For example, say you have a client and server. You use asymmetric encryption to securely deliver two seeds from server to client. Each user then seeds two PRNGs (one for incoming data, one for outgoing). Then when they send data over the network, they add a new randomly generated byte (from the outgoing PRNG) to each unencrypted byte. The receiver can decrypt using their incoming PRNG which has the same seed as the senders outgoing PRNG. An HMAC could also be used to verify integrity and authenticate messages.

I was just musing over this idea. I'm a total novice to cryptography, so I'm sure there's something flawed with this. I would just like to know what the flaw is?

(The PRNG I'm looking at is ISAAC which is also a stream cipher, but would this work with any PRNG, disregarding speed?)

EDIT: Also, if not secure by itself, would it be possible to do this on top of AES? Is there no point (AES is already secure enough)? Or would it actually hurt security?

  • 3
    $\begingroup$ You'd be interested in stream cipher. That's basically what your scheme is (except, of course, when specifying a cipher, we usually leave out things like key exchange and authentication). As for the AES comment, you can use AES as a stream cipher with the appropriate mode of operation, e.g. CTR mode. (Indeed, this is a common way to use AES.) $\endgroup$
    – Reid
    Commented Jan 8, 2014 at 6:33
  • $\begingroup$ Ah, I only understand CBC. I'll look into CTR and stream ciphers, thanks! $\endgroup$ Commented Jan 8, 2014 at 7:40
  • $\begingroup$ Two things : First it would be somewhat pointless to do on top of AES-[insert-right-mode-of-operation-here] but as long as the AES layer and the PRNG layer are uncorrolated it won't decrease security. Also what you get from your solution is confidentiality which is great but in many situations not enough. For example what is the consequence of a bit flip by an attacker on ciphertext in transit ? $\endgroup$ Commented Jan 8, 2014 at 9:32
  • $\begingroup$ That's why I suggested an HMAC to be included with messages. Well, it seems by your responses it's overkill and I'll probably never do this. $\endgroup$ Commented Jan 8, 2014 at 10:32

1 Answer 1


A PRNG with a seed $S$ whose output is combined with the plaintext is called a stream cipher with the key $S$. So assuming that the details are filled in correctly, what you're describing is a stream cipher algorithm with two session keys, one used in each direction. Each seed/key must be unique, and the combination must ensure that each output bit has a $1/2$ probability of being flipped (xor is common, but addition of bytes would work too).
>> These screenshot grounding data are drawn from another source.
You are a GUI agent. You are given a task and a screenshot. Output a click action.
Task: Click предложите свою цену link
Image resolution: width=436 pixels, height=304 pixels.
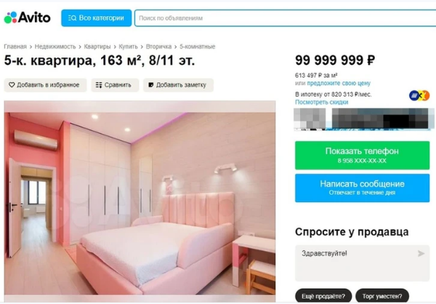(x=339, y=83)
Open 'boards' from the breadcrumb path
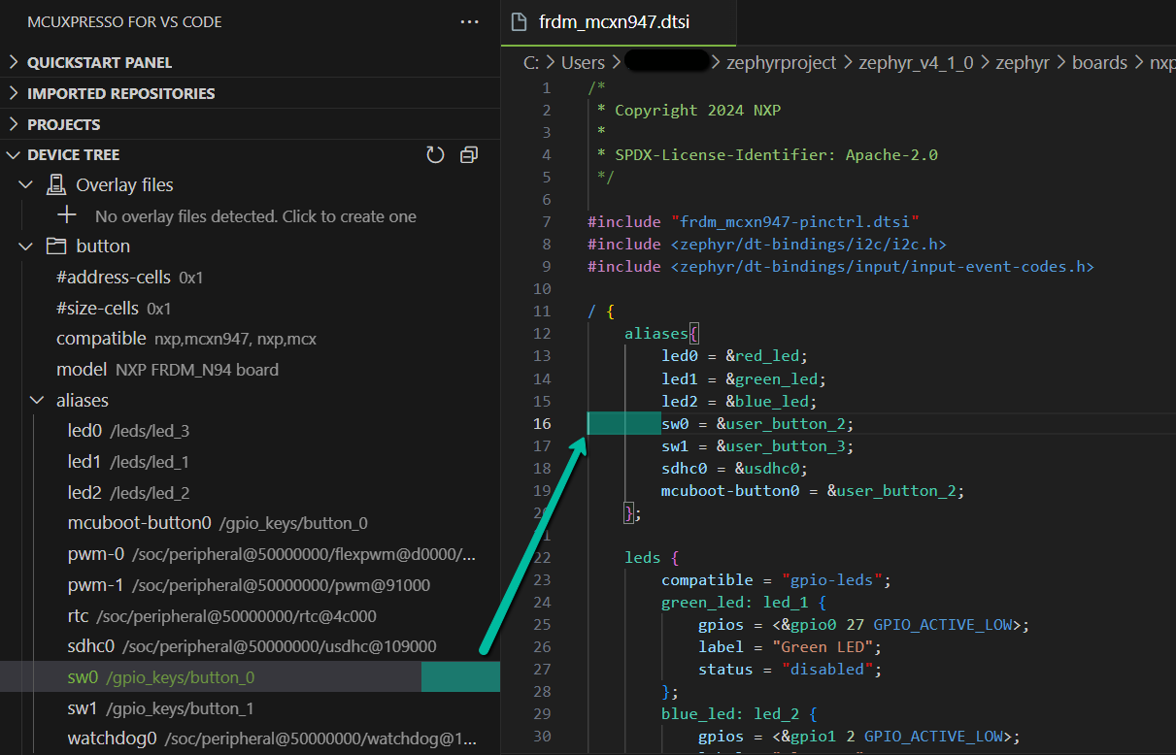This screenshot has width=1176, height=755. click(1098, 61)

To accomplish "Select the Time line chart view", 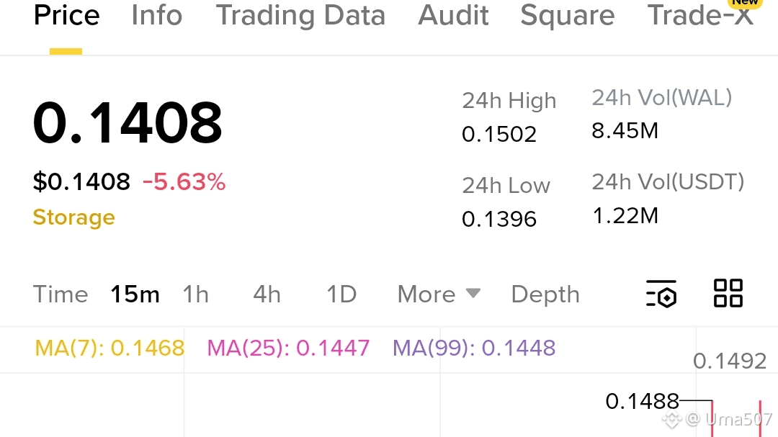I will coord(61,294).
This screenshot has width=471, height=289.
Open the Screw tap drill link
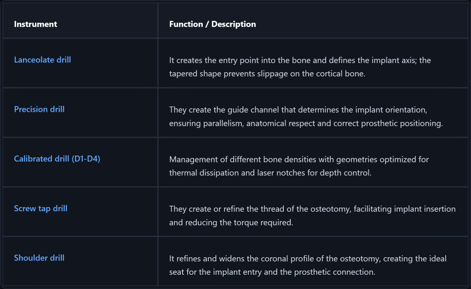click(x=40, y=208)
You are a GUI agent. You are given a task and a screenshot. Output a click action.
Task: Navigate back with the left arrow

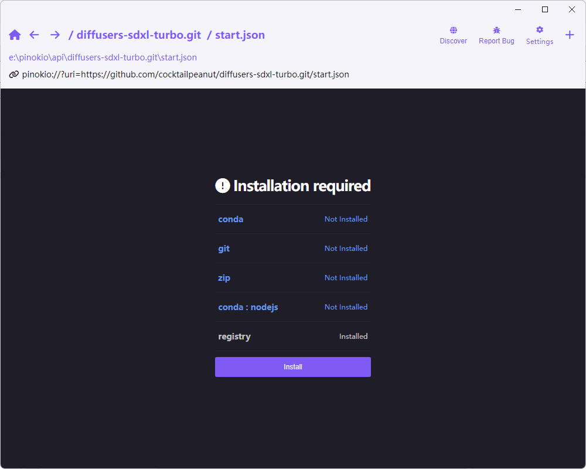34,35
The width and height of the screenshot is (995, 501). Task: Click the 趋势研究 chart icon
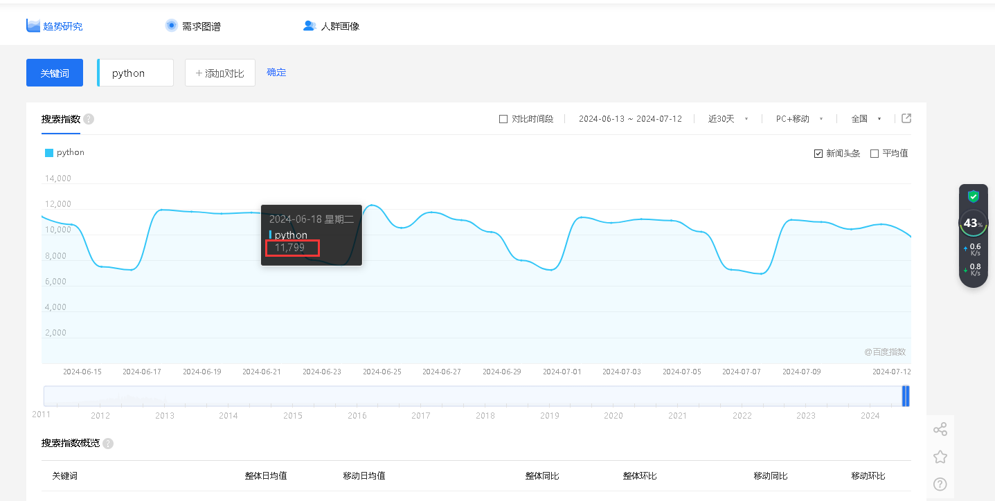pyautogui.click(x=33, y=26)
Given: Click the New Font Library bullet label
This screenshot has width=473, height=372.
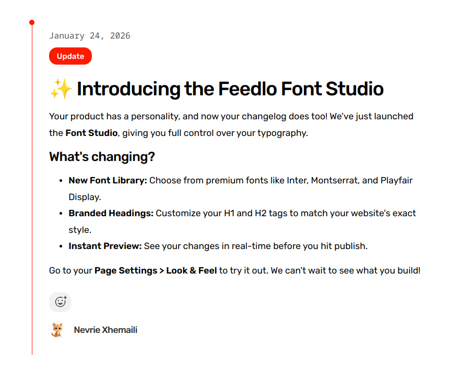Looking at the screenshot, I should (108, 181).
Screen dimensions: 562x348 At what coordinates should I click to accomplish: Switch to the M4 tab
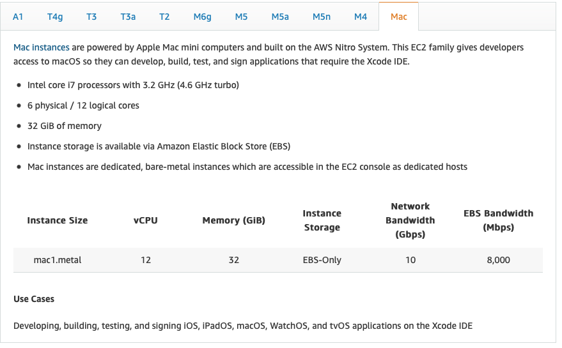point(361,17)
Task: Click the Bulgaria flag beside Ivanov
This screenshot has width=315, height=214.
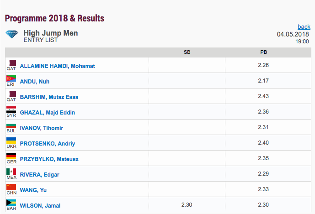Action: point(11,125)
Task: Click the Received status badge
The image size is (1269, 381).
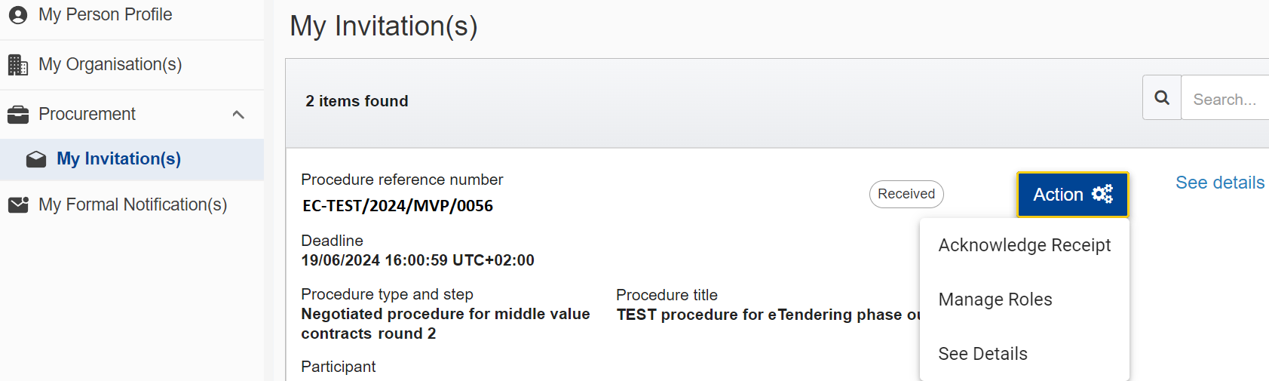Action: (906, 194)
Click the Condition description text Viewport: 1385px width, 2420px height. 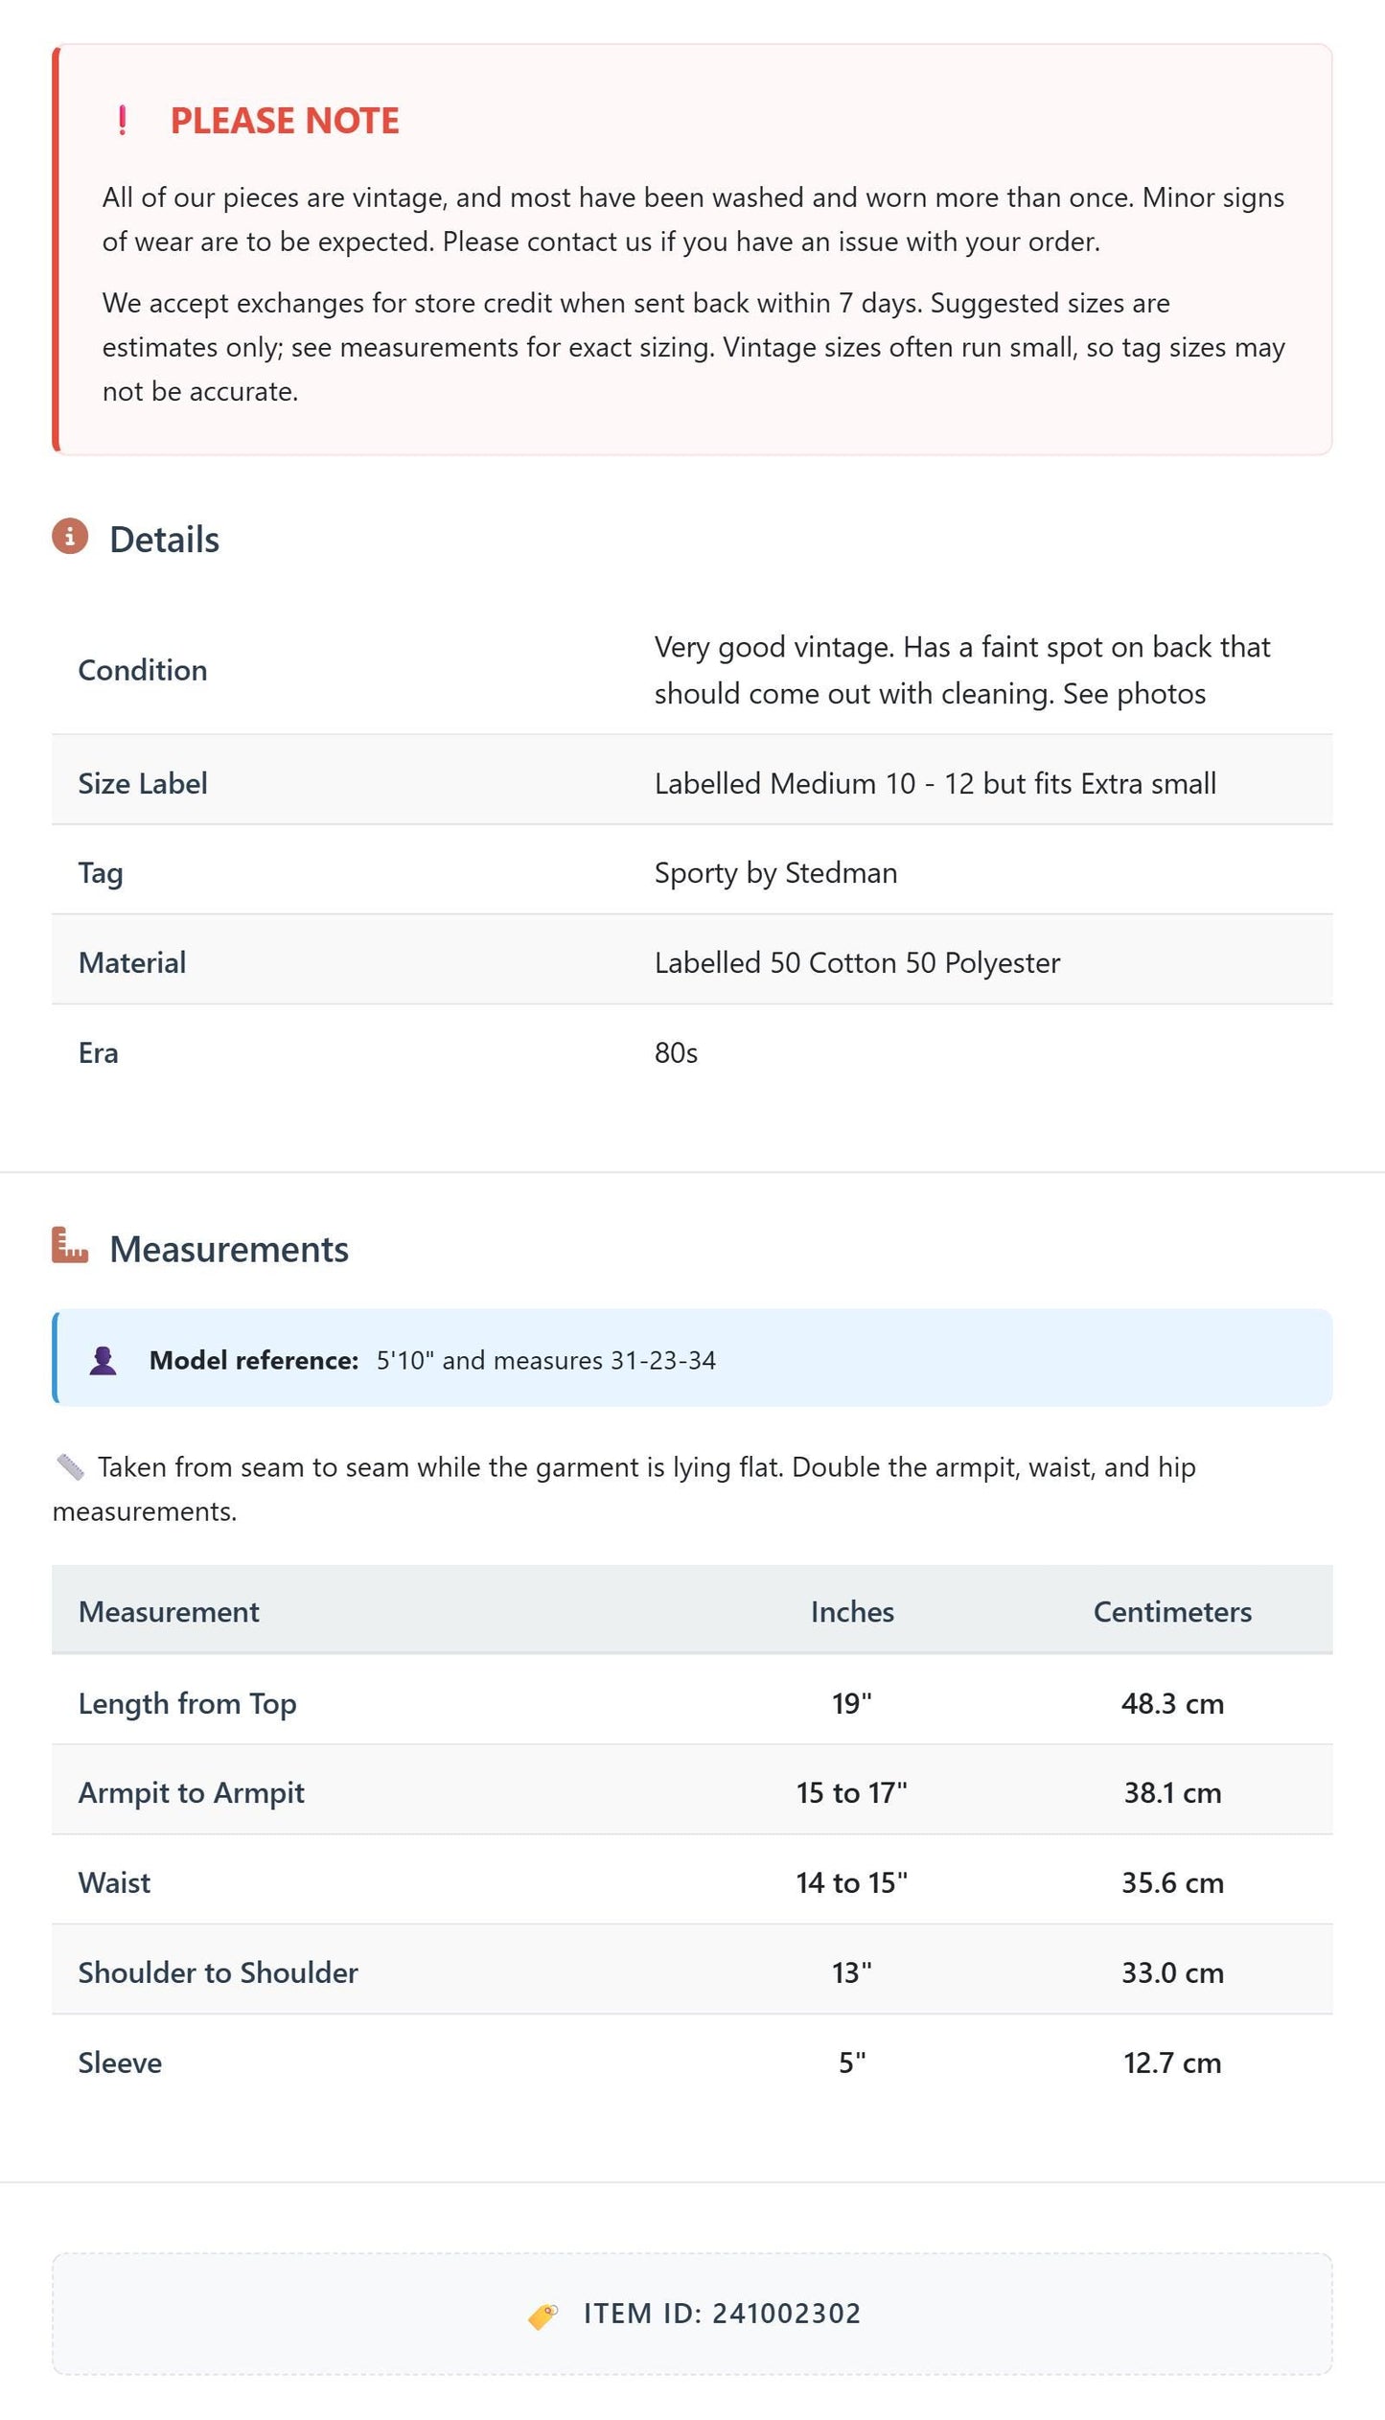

If you have an encrypted communication channel, then it's already using a stream cipher, which may be built on AES. (Note that AES is not a stream cipher — it's a family (128, 192, 256) of pairs (encrypt, decrypt) of algorithms that operate on blocks of exactly 128 bits. There are ciphers built on top of AES with a mode of operation, which result in a block cipher or stream cipher.) For example, AES-CTR is a popular stream cipher. AES-CTR is also a popular PRNG, for exactly the same reason.

Combining your scheme with another cipher would mean, in fact, chaining two ciphers. This is hardly ever useful, but is at least as strong as the weakest cipher if the ciphers are not correlated. (Possibly not as strong as the strongest cipher, because the weakest cipher may leak information.) Correlation can lead to catastrophic failures — for example, if you encrypt twice with the same stream cipher with the same key, you get the original stream.

A stream cipher only ensures confidentiality, not integrity or authenticity. For example, AES-CTR is trivial to modify: flipping a bit of ciphertext results in the same flipped bit in the plaintext (this applies to any stream cipher that uses xor as the combination function). HMAC or some other form of MAC can ensure integrity and authenticity. Alternatively, you may use a mode of operation that performs authenticated encryption, such as CCM or EAX which are CTR combined with CBC-MAC or CMAC.

Further reading: Is modern encryption needlessly complicated?

I'm only rehashing what's been said in comments really, just so that this question is answered.